Persinger, condenado numerosas veces por los sectores religiosos, asegura que “Dios vive en algún lugar situado entre el lóbulo temporal y parietal, junto a los alienígenas, los ángeles y nuestros parientes muertos”. Para encontrarles, diseñó un casco con electroimanes, que apodó “el octopus”, y después buscó voluntarios.
El campo magnético que genera el octopus está diseñado para estimular neuronas y que éstas envíen señales eléctricas a áreas específicas del cerebro. Persinger colocó el casco a sus cobayas humanos y comprobó que al menos el 80% de los sujetos estimulados experimentaban una presencia superior junto a ellos; si se trataba de personas inclinadas al ateísmo, sentían su propia unión con el universo, y muchos de ellos lloraron al sentirse ante la presencia de Dios.
¿Hay alguien ahí?
Asombrosamente, tanto las investigaciones de Andrew en Pennsylvania como las de Persinger mostraban la alteración en los lóbulos parietal y temporal; más concretamente, en el sistema límbico, que se esconde en lo más profundo de los lóbulos temporales y que es el responsable de nuestras emociones. Persinger sospecha que las experiencias religosas son producidas por minitormentas eléctricas en los lóbulos temporales, que pueden ser provocadas, además de por su casco, por situaciones que causan ansiedad, crisis personales –como el fallecimiento de alguien querido–, o como respuesta a problemas físicos del tipo de falta de oxígeno, baja glucosa en sangre o fatiga.
En la misma dirección, por los trabajos del neurólogo inglés John Hughlings Jackson en el siglo pasado se conocen los efectos que produce un ataque epiléptico; especialmente, el del lóbulo temporal.
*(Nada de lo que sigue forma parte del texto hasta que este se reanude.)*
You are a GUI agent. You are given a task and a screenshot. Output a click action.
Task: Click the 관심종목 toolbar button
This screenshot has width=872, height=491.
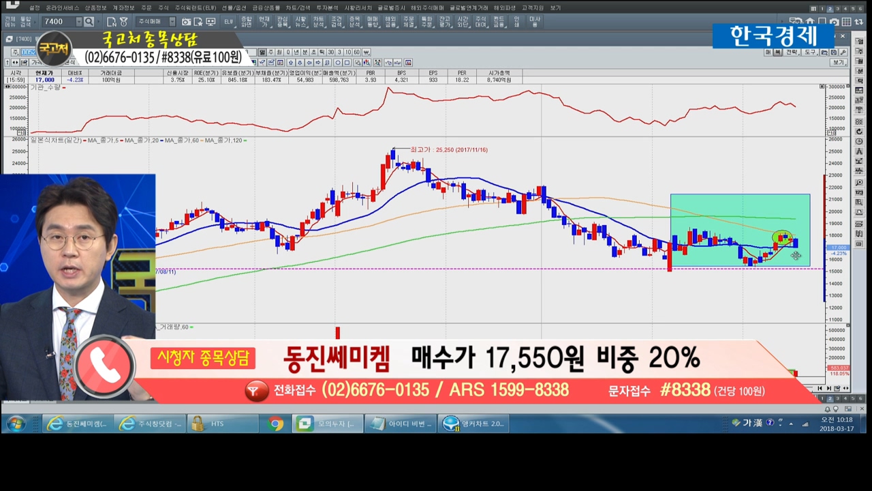tap(282, 22)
Entre sus síntomas se incluyen hiperreligiosidad, experiencias místicas y conversiones repentinas.
El mal sagrado
Los griegos consideraban la epilepsia una enfermedad sagrada, en la que los dioses visitaban al paciente, y la versión bíblica es que se trata de una posesión del demonio. Hay autores que consideran la conversión de San Pablo, o el éxtasis que describía Santa Teresa de Jesús, como ataques de este tipo. Un famoso epiléptico, éste sin discusión, fue Dostoievski, y en su obra El idiota narra: “He tocado realmente a Dios. Ustedes, todos personas sanas, no pueden imaginar la felicidad que los epilépticos sentimos durante el segundo anterior a nuestro ataque”.
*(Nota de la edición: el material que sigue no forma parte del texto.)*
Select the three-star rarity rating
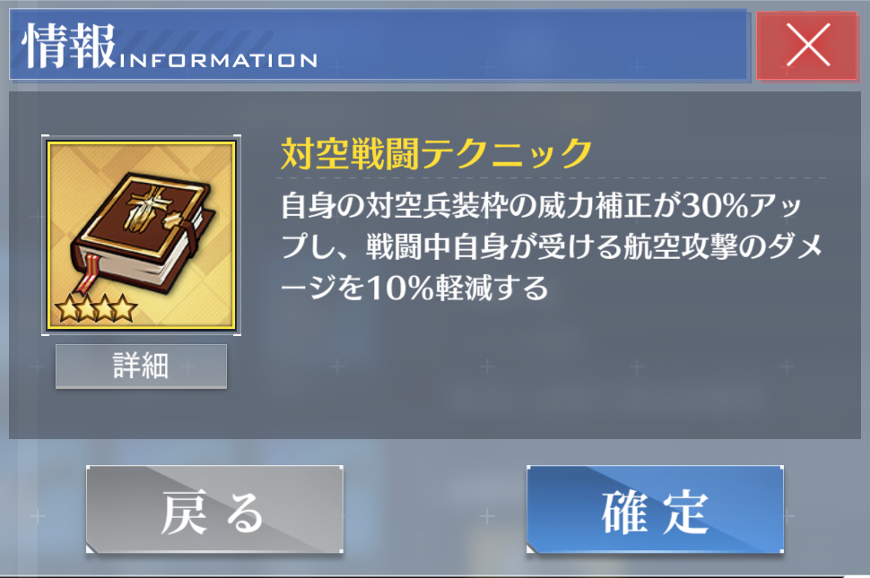Screen dimensions: 870x578 point(96,308)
Fue un científico hindú, Vilayanur Ramachanndran, profesor de neurología de la Universidad de California, quien en el año 1997 explicaba ante la Sociedad de Neurociencia que “existe una base neuronal para la experiencia religiosa”. Pero Ramachanndran advertía que esto no significa que Dios sea una consecuencia de nuestra biología.
“La mayoría de los animales no poseen receptores para la visón cromática, y de esto no podemos deducir que los colores no sean reales. Igualmente, el hecho de que el ser humano posea estructuras y conexiones que hacen posible las experiencias místicas y otros animales no, no implica la inexistencia de Dios, como tampoco la prueba”. Quizá sea sólo un espejismo neuronal, o que él diseñara así nuestro cerebro para mantenernos en contacto.